# Kick up plate



## marshrat (Feb 22, 2018)

I'm looking at getting a "kick-up" style jack plate for exploring backwaters and stumpy areas. The main contenders seem to be the Bob's Kick-Back Plate and the Vance Kick-Up plate. Can anyone speak to the designs of these and the advantage of one over the other? 

The Vance product brags that it offers additional height mounting locations. The Bob's plate brags that it needs no chains (which the Vance has to prevent overtravel). 

The Vance plate relies on the tightness of the bolts on the pivot point to prevent kick up during reverse or while trailering. The Bob's plate relies on pins. Do these have to be removed to allow the 'kicking up'? And must be reinstalled to allow reversing?)


----------



## NealXB2003 (Jun 8, 2020)

Bobs must have made some design changes if they don't require chains anymore. My brother had one and used straps to limit the travel. The pin was a pain. Rarely put it in except for trailering. As long as you aren't hammering on the throttle in reverse, it was manageable without the pin by using one and a little body weight on the cowling. Of course that assumes a tiller steer position. 

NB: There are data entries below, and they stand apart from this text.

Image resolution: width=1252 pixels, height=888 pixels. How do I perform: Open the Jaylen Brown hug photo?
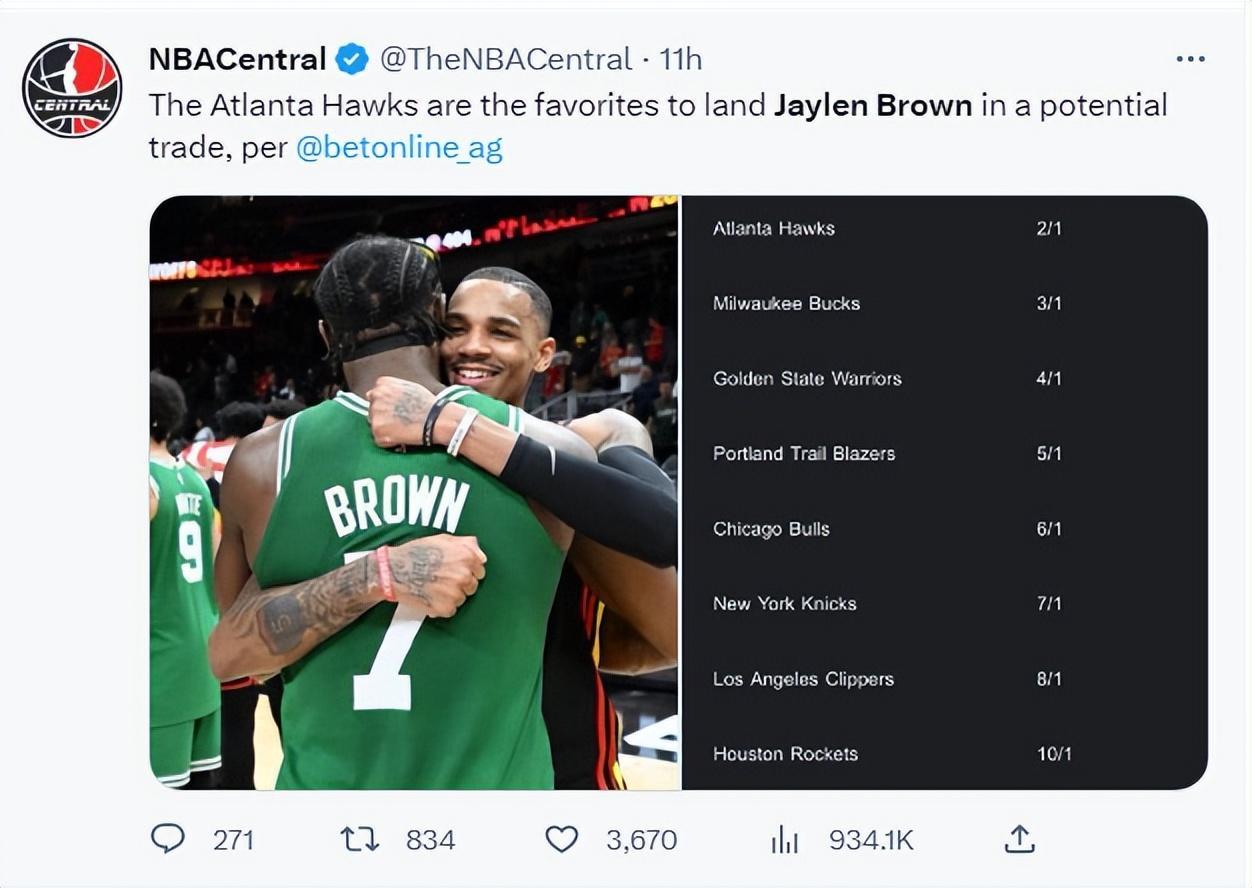(414, 492)
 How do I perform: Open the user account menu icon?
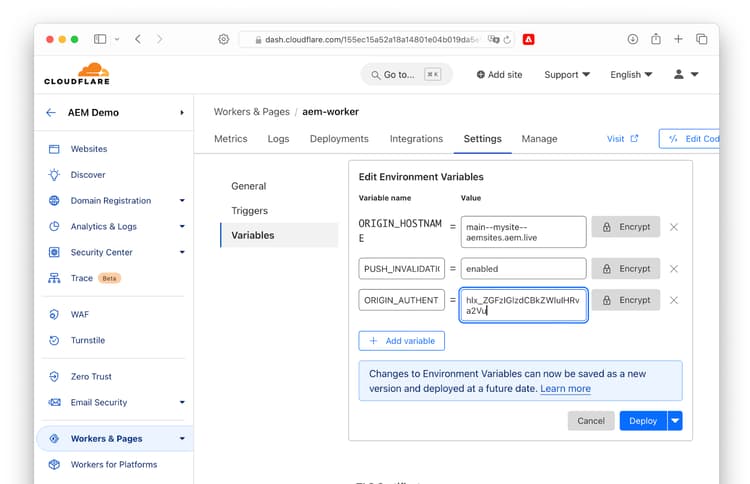[686, 75]
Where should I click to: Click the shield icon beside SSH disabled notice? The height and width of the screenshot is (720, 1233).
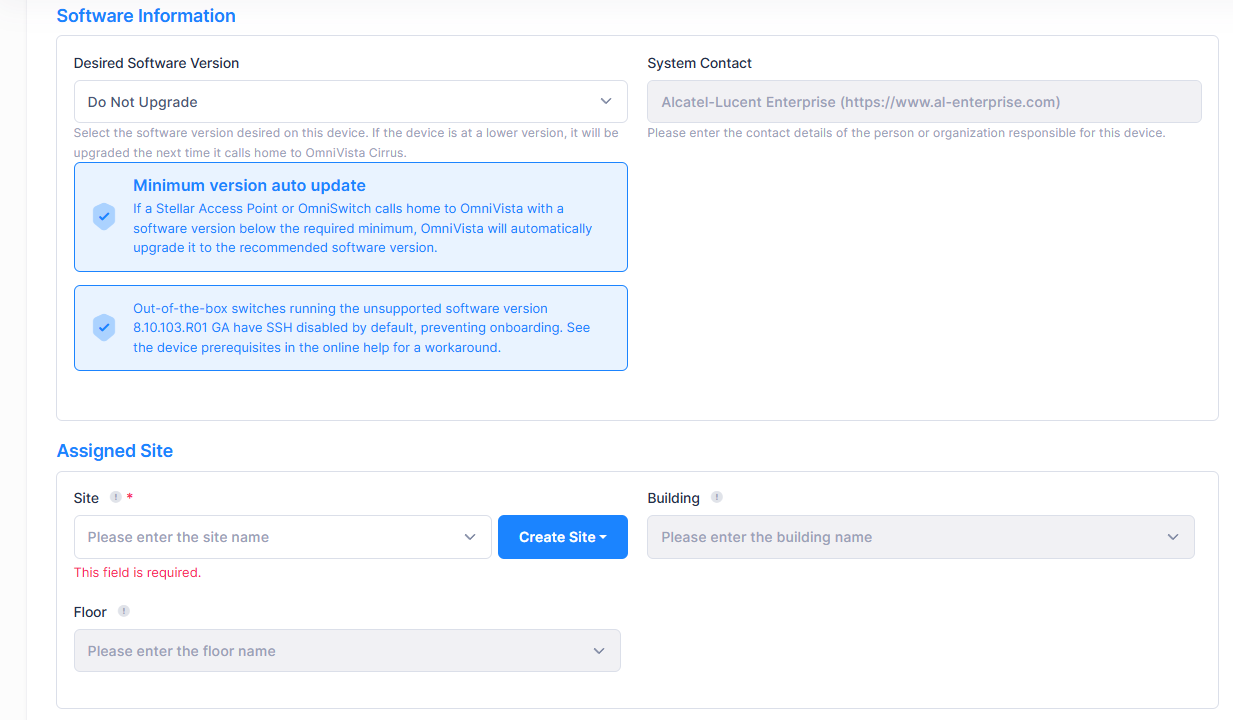click(104, 328)
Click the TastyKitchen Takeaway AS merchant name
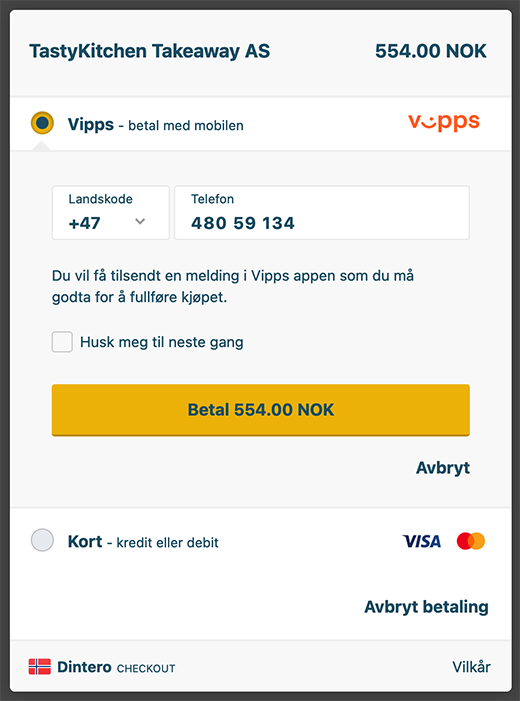The width and height of the screenshot is (520, 701). 150,51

Ive seen broken tiller handles from both ran without some kind of limiting device. 

My excel has the kick up built in and uses two gas shocks to absorb impact and limit travel. Im surprised nobody else has picked up on that concept.


----------



## MudSkipper (Jan 11, 2021)

NealXB2003 said:


> My excel has the kick up built in and uses two gas shocks to absorb impact and limit travel. Im surprised nobody else has picked up on that concept.


Can you clarify regarding your "excel". Just curious. Thanks


----------



## marshrat (Feb 22, 2018)

MudSkipper said:


> Can you clarify regarding your "excel". Just curious. Thanks








Excel Boats







excelboats.com





Look at the transom in the photo below the lab.


----------



## NealXB2003 (Jun 8, 2020)




----------



## MudSkipper (Jan 11, 2021)

Got it and thanks. Pretty smart idea!


----------



## WhiteDog70810 (May 6, 2008)

I was thinking you all were talking about the jackass brackets they use in Alaska. They are too bulky for my purposes. However, that Excell one much nicer.

Nate


----------



## marshrat (Feb 22, 2018)

Anyone else have any experience with a kick up plate? No stump bumpers around here?


----------



## WhiteDog70810 (May 6, 2008)

Wrong crowd; if we’re gonna hang 28# off the transom of a microskiff, it will be a jack plate every time because of the performance benefits.

Nate


----------



## marshrat (Feb 22, 2018)

WhiteDog70810 said:


> Wrong crowd; if we’re gonna hang 28# off the transom of a microskiff, it will be a jack plate every time because of the performance benefits.
> 
> Nate


The kick up plate gives you setback and height just like other jack plates. True it may be more of a duck hunter’s tool but there are cast and blasters here. I’m thinking I’ll try the Vance product. I’ll post experiences with it in the future.


----------



## WhiteDog70810 (May 6, 2008)

marshrat said:


> The kick up plate gives you setback and height just like other jack plates. True it may be more of a duck hunter’s tool but there are cast and blasters here. I’m thinking I’ll try the Vance product. I’ll post experiences with it in the future.


The kick ups don’t appear to have vertical adjustment. The height is set the day you bolt it on. We like to pretend we need the flexibility to tune the motor height after we change props, add tabs and/or add compression plates. Kick ups seem to be more popular with the timber duck hunters. I run an outboard on my cast and blast hull, but it has no trim and tilt, so it’ll kick up on its own. That is the case with most small tiller outboards. The guys with T&T outboards on this forum are usually not hunting out of that hull. They have an old Gheenoe for that

Nate


----------



## marshrat (Feb 22, 2018)

I've seen some of your skegs. Whether it's limestone or petrified tree limbs or treasure chests or manatee skulls, some of y'all need one of these.


----------



## NealXB2003 (Jun 8, 2020)

Some do both (break away and hydraulic lift).


----------